[[ DATASET CONTENT open ]]

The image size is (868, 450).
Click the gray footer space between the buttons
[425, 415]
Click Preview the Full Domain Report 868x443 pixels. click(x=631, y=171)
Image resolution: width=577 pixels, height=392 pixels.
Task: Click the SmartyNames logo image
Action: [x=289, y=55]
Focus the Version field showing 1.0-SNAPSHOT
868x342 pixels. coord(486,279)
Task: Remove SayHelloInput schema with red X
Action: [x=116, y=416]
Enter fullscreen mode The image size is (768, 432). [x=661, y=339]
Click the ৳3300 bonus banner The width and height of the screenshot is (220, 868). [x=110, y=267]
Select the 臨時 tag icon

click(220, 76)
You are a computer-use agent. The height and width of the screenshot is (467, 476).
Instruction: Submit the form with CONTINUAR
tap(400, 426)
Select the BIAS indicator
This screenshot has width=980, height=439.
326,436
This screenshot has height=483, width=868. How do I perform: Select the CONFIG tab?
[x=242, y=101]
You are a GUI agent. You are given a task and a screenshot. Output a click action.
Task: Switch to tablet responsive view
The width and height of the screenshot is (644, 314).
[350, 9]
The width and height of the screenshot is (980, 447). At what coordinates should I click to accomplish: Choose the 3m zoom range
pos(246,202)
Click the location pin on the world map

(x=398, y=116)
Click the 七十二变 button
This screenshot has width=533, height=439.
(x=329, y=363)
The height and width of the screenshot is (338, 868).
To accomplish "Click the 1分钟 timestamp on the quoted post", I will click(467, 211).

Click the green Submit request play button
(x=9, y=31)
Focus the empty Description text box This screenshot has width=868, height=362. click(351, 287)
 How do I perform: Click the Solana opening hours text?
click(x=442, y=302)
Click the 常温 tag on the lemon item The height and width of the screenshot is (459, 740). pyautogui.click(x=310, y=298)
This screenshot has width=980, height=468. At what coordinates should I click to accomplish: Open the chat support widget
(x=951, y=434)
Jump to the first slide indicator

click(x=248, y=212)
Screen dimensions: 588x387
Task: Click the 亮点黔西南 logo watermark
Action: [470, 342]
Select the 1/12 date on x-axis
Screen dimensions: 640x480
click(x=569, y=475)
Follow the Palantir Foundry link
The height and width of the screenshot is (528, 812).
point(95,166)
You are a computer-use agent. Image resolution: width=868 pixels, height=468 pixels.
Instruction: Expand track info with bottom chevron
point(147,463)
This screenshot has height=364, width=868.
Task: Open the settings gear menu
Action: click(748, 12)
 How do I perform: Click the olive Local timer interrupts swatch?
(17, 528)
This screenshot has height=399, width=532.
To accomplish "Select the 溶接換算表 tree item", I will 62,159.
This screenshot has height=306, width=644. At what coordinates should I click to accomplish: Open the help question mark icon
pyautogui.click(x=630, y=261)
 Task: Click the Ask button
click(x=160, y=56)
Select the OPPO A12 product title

[[ DATASET CONTENT closed ]]

◆ HOW TO COMPLETE THIS TASK
Give back all the data exactly as it was written.

◆ WRITTEN RESPONSE
The image size is (868, 450).
Click the gray footer space between the buttons
[425, 415]
Click Preview the Full Domain Report 868x443 pixels. click(x=631, y=171)
Image resolution: width=577 pixels, height=392 pixels.
Task: Click the SmartyNames logo image
Action: [x=289, y=55]
Focus the Version field showing 1.0-SNAPSHOT
868x342 pixels. coord(486,279)
Task: Remove SayHelloInput schema with red X
Action: [x=116, y=416]
Enter fullscreen mode The image size is (768, 432). [x=661, y=339]
Click the ৳3300 bonus banner The width and height of the screenshot is (220, 868). [x=110, y=267]
Select the 臨時 tag icon

click(220, 76)
You are a computer-use agent. The height and width of the screenshot is (467, 476).
Instruction: Submit the form with CONTINUAR
tap(400, 426)
Select the BIAS indicator
This screenshot has width=980, height=439.
326,436
This screenshot has height=483, width=868. How do I perform: Select the CONFIG tab?
[x=242, y=101]
You are a GUI agent. You are given a task and a screenshot. Output a click action.
Task: Switch to tablet responsive view
The width and height of the screenshot is (644, 314).
[350, 9]
The width and height of the screenshot is (980, 447). At what coordinates should I click to accomplish: Choose the 3m zoom range
pos(246,202)
Click the location pin on the world map

(x=398, y=116)
Click the 七十二变 button
This screenshot has width=533, height=439.
(x=329, y=363)
The height and width of the screenshot is (338, 868).
To accomplish "Click the 1分钟 timestamp on the quoted post", I will click(467, 211).

Click the green Submit request play button
(x=9, y=31)
Focus the empty Description text box This screenshot has width=868, height=362. click(351, 287)
 How do I perform: Click the Solana opening hours text?
click(x=442, y=302)
Click the 常温 tag on the lemon item The height and width of the screenshot is (459, 740). pyautogui.click(x=310, y=298)
This screenshot has width=980, height=468. At what coordinates should I click to accomplish: Open the chat support widget
(x=951, y=434)
Jump to the first slide indicator

click(x=248, y=212)
Screen dimensions: 588x387
Task: Click the 亮点黔西南 logo watermark
Action: [470, 342]
Select the 1/12 date on x-axis
Screen dimensions: 640x480
click(x=569, y=475)
Follow the Palantir Foundry link
The height and width of the screenshot is (528, 812).
point(95,166)
You are a computer-use agent. Image resolution: width=868 pixels, height=468 pixels.
Instruction: Expand track info with bottom chevron
point(147,463)
This screenshot has height=364, width=868.
Task: Open the settings gear menu
Action: click(748, 12)
 How do I perform: Click the olive Local timer interrupts swatch?
(17, 528)
This screenshot has height=399, width=532.
To accomplish "Select the 溶接換算表 tree item", I will 62,159.
This screenshot has height=306, width=644. At what coordinates should I click to accomplish: Open the help question mark icon
pyautogui.click(x=630, y=261)
 Task: Click the Ask button
click(x=160, y=56)
Select the OPPO A12 product title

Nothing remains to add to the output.